CTT distribuem nove milhões de euros aos trabalhadores e órgãos sociais

CTT distribuem nove milhões de euros aos trabalhadores e órgãos sociais

 

Lusa/AO online   Economia   29 de Jul de 2015, 18:08

Os CTT anunciaram a distribuição de nove milhões de euros aos trabalhadores, cujo critério de atribuição assenta no mérito, e aos órgãos sociais, no âmbito de uma política de partilha dos resultados da empresa.

 

Em comunicado enviado à Comissão do Mercado de Valores Mobiliários (CMVM), os CTT adiantam que o lucro da empresa subiu 8,6% no primeiro semestre, face a igual período de 2014, para 39,2 milhões de euros.

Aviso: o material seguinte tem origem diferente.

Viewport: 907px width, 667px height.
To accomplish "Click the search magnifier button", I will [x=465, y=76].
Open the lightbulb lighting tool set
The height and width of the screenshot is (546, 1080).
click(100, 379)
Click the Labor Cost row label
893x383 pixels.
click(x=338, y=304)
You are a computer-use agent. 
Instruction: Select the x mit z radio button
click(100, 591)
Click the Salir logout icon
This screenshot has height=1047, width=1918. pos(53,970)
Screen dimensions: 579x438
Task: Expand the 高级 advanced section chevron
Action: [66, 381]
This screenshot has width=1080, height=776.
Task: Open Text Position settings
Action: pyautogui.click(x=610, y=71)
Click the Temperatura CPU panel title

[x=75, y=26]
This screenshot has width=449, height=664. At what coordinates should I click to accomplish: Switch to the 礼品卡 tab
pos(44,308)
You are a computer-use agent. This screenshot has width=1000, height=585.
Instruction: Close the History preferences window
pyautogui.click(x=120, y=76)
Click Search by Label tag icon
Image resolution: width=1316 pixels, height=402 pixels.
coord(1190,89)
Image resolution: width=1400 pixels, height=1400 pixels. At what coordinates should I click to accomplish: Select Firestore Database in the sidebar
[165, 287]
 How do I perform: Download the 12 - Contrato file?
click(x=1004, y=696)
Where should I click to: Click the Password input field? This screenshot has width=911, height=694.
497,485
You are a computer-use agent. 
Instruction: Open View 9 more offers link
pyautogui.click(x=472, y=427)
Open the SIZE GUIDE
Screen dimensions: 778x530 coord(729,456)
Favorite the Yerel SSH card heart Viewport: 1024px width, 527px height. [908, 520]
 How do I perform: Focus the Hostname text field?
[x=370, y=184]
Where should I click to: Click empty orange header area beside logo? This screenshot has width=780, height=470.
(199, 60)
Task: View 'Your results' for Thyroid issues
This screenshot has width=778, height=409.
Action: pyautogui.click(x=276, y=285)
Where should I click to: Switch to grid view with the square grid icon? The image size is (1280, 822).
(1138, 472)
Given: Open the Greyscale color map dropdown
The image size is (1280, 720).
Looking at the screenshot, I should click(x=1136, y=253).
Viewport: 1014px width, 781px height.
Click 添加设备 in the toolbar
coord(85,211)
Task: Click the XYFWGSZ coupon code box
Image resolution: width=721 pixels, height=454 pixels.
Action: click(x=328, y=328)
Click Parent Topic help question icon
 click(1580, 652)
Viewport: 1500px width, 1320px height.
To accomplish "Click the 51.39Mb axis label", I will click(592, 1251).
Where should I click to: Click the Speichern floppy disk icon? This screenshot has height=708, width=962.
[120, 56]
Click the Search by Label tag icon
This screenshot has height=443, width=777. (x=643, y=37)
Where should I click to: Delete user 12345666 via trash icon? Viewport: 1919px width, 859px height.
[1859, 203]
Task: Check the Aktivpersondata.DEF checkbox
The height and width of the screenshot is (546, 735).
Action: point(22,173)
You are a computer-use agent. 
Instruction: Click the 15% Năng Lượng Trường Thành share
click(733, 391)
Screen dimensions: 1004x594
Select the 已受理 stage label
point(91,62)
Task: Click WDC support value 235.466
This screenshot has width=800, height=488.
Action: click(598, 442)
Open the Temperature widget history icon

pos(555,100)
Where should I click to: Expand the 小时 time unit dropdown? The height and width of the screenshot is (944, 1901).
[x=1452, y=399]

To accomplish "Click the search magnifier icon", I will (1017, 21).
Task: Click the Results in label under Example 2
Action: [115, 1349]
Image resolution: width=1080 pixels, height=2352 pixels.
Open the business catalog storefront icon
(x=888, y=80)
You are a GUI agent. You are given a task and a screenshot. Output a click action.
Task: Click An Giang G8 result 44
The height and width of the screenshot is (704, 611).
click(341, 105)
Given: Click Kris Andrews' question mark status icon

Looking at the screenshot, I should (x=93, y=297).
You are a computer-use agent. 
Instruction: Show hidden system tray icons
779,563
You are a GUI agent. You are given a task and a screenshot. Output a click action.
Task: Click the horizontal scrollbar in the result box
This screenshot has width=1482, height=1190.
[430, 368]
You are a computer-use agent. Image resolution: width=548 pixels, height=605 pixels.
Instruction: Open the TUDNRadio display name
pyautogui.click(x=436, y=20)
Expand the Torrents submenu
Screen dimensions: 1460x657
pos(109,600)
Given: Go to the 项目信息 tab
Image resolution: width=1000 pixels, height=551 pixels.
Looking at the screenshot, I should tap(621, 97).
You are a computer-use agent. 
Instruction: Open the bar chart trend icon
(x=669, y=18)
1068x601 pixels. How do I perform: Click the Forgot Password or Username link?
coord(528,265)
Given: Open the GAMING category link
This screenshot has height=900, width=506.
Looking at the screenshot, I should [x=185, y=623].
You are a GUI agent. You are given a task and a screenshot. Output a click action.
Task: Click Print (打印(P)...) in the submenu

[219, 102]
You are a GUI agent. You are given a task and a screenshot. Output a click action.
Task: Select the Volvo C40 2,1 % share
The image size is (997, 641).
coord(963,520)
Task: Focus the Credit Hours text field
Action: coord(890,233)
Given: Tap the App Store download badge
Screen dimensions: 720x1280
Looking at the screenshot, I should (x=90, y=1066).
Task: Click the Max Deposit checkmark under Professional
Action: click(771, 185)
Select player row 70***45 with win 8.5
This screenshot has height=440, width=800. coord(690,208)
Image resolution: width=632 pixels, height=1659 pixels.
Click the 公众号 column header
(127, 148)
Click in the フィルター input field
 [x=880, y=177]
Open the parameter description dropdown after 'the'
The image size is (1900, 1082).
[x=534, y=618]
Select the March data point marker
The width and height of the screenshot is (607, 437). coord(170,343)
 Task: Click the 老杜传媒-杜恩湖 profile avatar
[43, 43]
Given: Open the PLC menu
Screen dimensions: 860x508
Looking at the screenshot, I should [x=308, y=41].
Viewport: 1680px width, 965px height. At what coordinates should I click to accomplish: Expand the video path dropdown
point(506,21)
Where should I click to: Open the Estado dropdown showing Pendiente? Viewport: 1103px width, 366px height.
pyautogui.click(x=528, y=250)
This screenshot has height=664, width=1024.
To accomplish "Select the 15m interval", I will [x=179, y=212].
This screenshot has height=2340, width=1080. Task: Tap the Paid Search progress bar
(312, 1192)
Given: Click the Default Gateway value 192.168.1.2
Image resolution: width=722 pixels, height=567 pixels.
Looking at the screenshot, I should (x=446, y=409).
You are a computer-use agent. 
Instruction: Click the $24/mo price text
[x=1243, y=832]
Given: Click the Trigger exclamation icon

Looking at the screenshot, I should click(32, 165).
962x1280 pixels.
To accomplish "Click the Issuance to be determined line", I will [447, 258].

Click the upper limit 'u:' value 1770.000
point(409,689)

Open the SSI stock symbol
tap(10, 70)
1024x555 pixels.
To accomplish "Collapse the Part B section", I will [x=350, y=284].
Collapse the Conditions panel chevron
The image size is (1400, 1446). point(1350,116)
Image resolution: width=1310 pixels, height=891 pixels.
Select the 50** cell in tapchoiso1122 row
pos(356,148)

Excluindo os rendimentos e gastos não recorrentes e considerando uma taxa de imposto sobre o rendimento teórica (nominal), o lucro subiu 21,8% para 44,6 milhões de euros, referem os CTT no mesmo comunicado.

"Materializando os princípios de uma política de partilha dos resultados alcançados pelos CTT com os seus colaboradores, procedeu-se em resultado da deliberação dos acionistas a atribuição de uma participação de lucros aos trabalhadores e órgãos sociais, num montante de nove milhões de euros", referem os CTT.

A repartição individual desta atribuição, acrescentam, "baseou-se no mérito e foi diferenciada, considerando os vários grupos funcionais, níveis de desempenho e taxas de ausência".

Os CTT lançaram um programa de formação (programa Trainee) "com os objetivos de captar e reter jovens de elevado potencial, promover o seu desenvolvimento no âmbito de um programa global estruturado, contribuir para o rejuvenescimento dos quadros de pessoal, fomentar uma cultura de mobilidade, preparar 'à medida' um 'pipeline' de líderes para o médio prazo e posicionar" a empresa como empregadora de primeira escolha.

"Durante o primeiro semestre procedeu-se à estruturação do programa e realizaram-se as várias fases de seleção dos candidatos para o primeiro programa a iniciar em setembro" próximo, acrescentou.

Os CTT adiantam que o quadro empresarial da empresa rejuvenesceu, "recrutando no mercado novos trabalhadores, com conhecimentos e competências acrescidas".

As alterações no âmbito do plano de saúde, subsídios e tempo/flexibilidade do trabalho vão promover uma redução dos custos da empresa, enquanto aos aumentos salariais terão um impacto de sentido inverso, adiantam.

"Contudo, enquanto os aumentos salariais tiveram efeitos a partir de 01 de janeiro de 2015, as restantes serão graduais ao longo de 2015 e 2016, estando o benefício total somente visível a partir do segundo semestre de 2016", referem.